### Task instructions
Can you retype the whole blog excerpt below, word for word and with its original punctuation and line breaks?

### Text excerpt

So when we’re looking at rioters and looters, a polarized position is of no use. We cannot assume that the people involved in the current disturbances are dole scum who have deliberately chosen not to take advantage of the opportunities a modern Western society offers and are merely seeking out violence or taking the chance to steal with what looks to be impunity. Neither are they all the unfortunate products of broken homes, who have been neglected by an uncaring and unequal society, and merely protesting (in an entirely understandable fashion) the fact that they have little to lose and no future to aspire to.

I am not a political commentator. I have read various opinions on what has caused the riots and how we can move forward. I don’t think that any one person has the answers. I don’t think it’s black and white.

Posted in Emma's blog by emma on Thu, Aug 11 2011

A new design for emmaandpete.com

I’m going through the rather arduous process of building a new theme for emmaandpete.com. It’s mostly done — I would say about 80% complete — but not applied across the whole site just yet.

I’m hoping it’s going to be easier on the eyes than the very dull grey colour scheme, a bit whizzier than the old layout and overall a nicer experience for you as a reader. If all goes to plan everything should be converted to the new layout by July 9th, 2011.

If you’re expecting more excitement about a new design, you’ll have to wait – doing this whole web development thing has reminded me how much I dislike it…and yet I generally like the end result. Weird, eh?

Posted in Pete's blog by pete on Tue, Jul 5 2011 · Comments: 2

Being a Twitter quitter four months on

I’ve never had a particularly healthy relationship with social networks. My experience has been one of extremes and I’ve not been able to find the elusive balance to integrate it into my day.

### Exercise data

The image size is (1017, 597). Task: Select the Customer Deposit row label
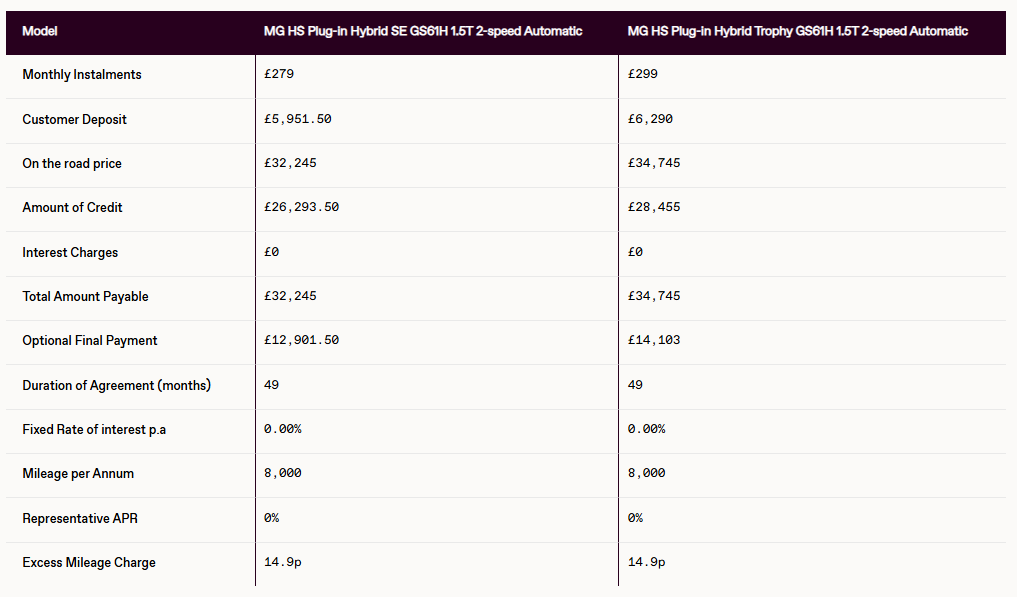75,119
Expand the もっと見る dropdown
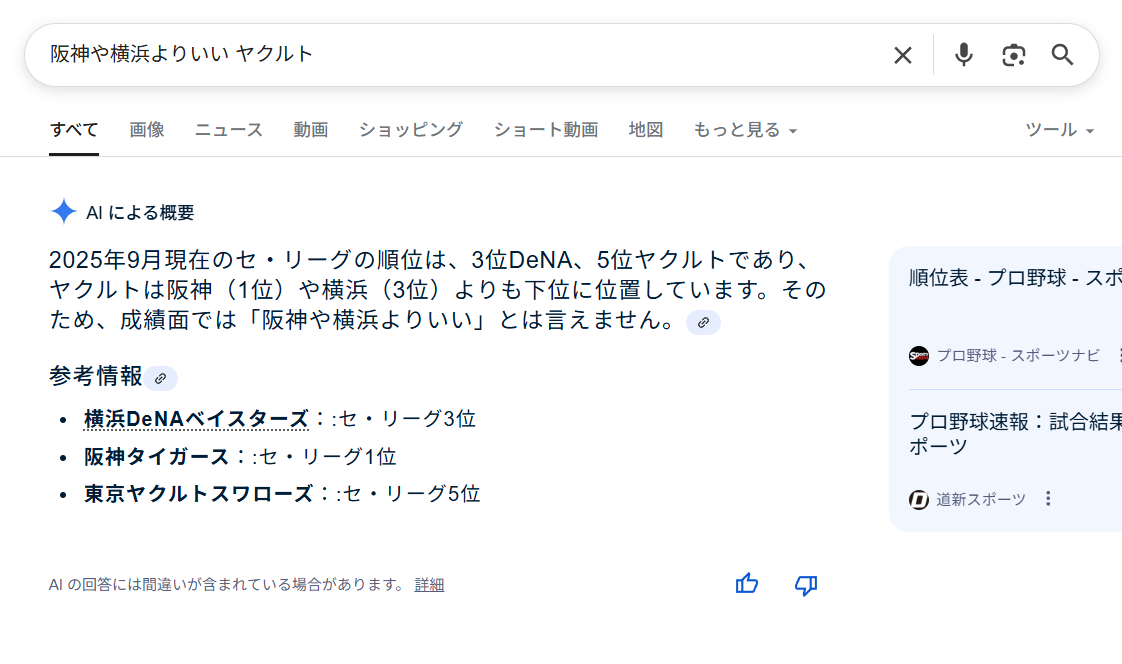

### Task response
So when we’re looking at rioters and looters, a polarized position is of no use. We cannot assume that the people involved in the current disturbances are dole scum who have deliberately chosen not to take advantage of the opportunities a modern Western society offers and are merely seeking out violence or taking the chance to steal with what looks to be impunity. Neither are they all the unfortunate products of broken homes, who have been neglected by an uncaring and unequal society, and merely protesting (in an entirely understandable fashion) the fact that they have little to lose and no future to aspire to.

I am not a political commentator. I have read various opinions on what has caused the riots and how we can move forward. I don’t think that any one person has the answers. I don’t think it’s black and white.

Posted in Emma's blog by emma on Thu, Aug 11 2011

A new design for emmaandpete.com

I’m going through the rather arduous process of building a new theme for emmaandpete.com. It’s mostly done — I would say about 80% complete — but not applied across the whole site just yet.

I’m hoping it’s going to be easier on the eyes than the very dull grey colour scheme, a bit whizzier than the old layout and overall a nicer experience for you as a reader. If all goes to plan everything should be converted to the new layout by July 9th, 2011.

If you’re expecting more excitement about a new design, you’ll have to wait – doing this whole web development thing has reminded me how much I dislike it…and yet I generally like the end result. Weird, eh?

Posted in Pete's blog by pete on Tue, Jul 5 2011 · Comments: 2

Being a Twitter quitter four months on

I’ve never had a particularly healthy relationship with social networks. My experience has been one of extremes and I’ve not been able to find the elusive balance to integrate it into my day.